§ Exercise:
Determine how many lines in the entries below include the word "Toggle", and reply with that number alone.

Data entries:
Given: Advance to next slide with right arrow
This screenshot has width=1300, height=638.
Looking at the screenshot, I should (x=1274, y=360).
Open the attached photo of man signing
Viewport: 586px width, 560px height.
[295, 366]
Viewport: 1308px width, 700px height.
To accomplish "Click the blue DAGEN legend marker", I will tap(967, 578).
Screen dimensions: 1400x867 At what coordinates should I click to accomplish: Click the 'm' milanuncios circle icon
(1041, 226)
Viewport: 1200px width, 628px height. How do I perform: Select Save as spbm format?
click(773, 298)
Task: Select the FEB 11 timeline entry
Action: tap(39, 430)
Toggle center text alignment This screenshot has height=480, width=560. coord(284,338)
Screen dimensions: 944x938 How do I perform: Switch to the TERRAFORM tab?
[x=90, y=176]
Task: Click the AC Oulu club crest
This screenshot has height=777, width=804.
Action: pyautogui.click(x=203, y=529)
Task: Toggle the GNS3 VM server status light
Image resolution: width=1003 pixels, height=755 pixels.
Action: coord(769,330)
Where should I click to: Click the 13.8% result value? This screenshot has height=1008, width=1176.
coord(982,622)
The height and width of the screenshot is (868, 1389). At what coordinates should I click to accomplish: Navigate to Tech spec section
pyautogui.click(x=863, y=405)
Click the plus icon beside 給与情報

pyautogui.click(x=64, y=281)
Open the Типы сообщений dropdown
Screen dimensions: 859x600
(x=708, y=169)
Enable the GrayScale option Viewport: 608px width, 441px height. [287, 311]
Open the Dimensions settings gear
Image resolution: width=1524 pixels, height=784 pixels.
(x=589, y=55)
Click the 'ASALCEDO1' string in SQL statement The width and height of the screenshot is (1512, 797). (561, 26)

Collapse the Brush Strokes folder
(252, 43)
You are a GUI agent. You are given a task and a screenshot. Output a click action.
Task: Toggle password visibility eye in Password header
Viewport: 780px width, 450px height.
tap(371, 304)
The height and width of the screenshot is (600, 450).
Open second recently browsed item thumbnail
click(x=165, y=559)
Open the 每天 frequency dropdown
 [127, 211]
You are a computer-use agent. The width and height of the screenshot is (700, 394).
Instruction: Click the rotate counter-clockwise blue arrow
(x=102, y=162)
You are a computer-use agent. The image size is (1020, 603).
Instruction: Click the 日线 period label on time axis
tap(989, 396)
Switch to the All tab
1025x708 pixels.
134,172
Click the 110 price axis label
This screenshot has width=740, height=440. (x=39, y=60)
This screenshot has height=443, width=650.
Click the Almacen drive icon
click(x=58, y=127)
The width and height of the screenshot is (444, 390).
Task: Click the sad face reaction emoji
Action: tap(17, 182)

§ Response:
3